REQUIRED WORK:
Write out the stretch from the line containing "This screenshot has width=1456, height=819." through the end of the entries below, reproducing each line exactly and omitting the pictures.

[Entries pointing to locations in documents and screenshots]
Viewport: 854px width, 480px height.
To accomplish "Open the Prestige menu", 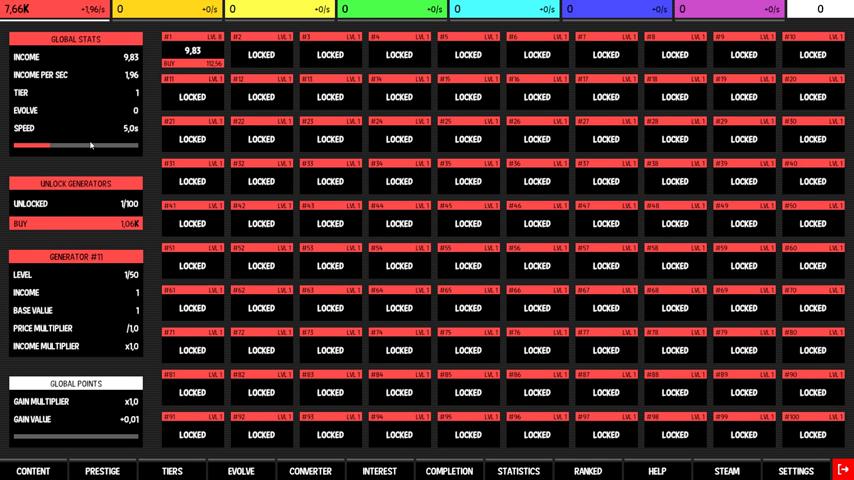I will tap(102, 471).

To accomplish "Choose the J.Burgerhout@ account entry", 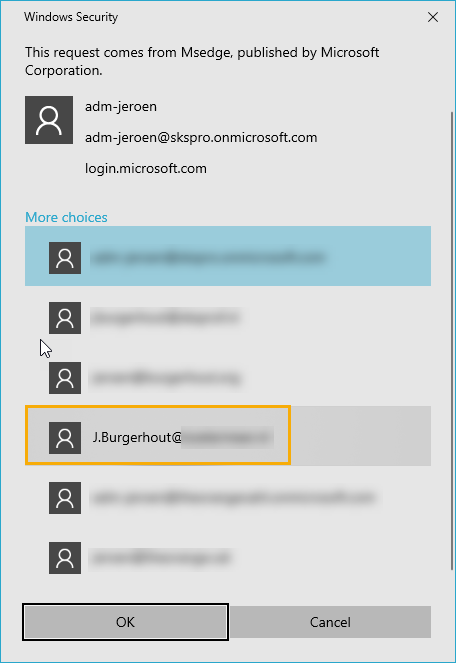I will (228, 436).
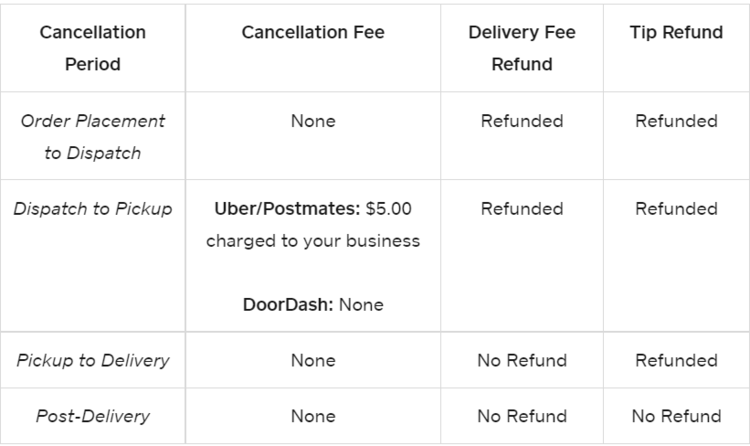Click No Refund tip in Post-Delivery row
Viewport: 750px width, 446px height.
click(x=677, y=416)
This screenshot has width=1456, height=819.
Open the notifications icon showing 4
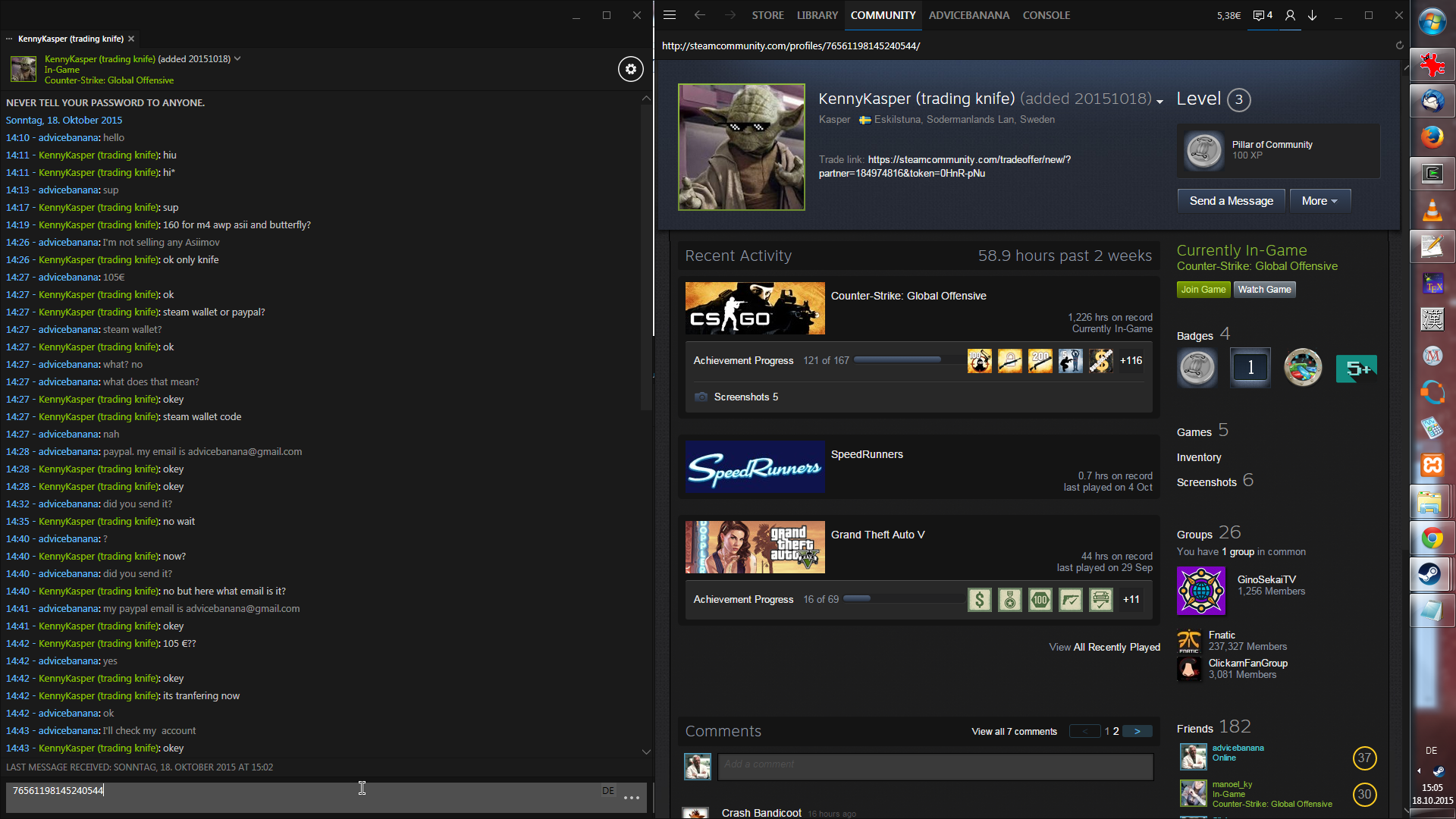(x=1263, y=15)
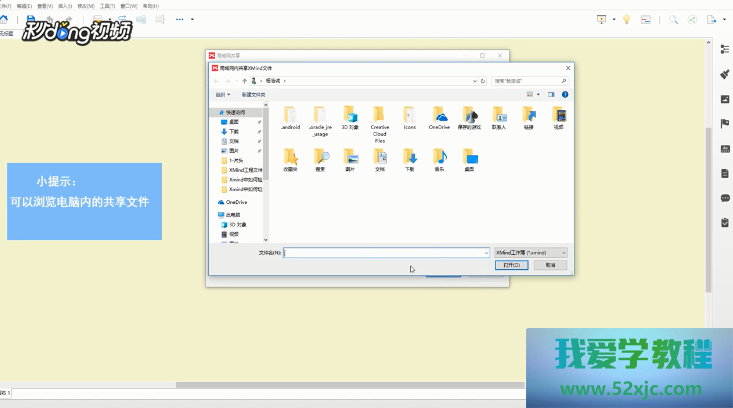
Task: Click the New folder button
Action: pyautogui.click(x=253, y=94)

RESPONSE:
This screenshot has width=1456, height=819.
Open the notifications icon showing 4
(x=1263, y=15)
Task: Click the New folder button
Action: pyautogui.click(x=253, y=94)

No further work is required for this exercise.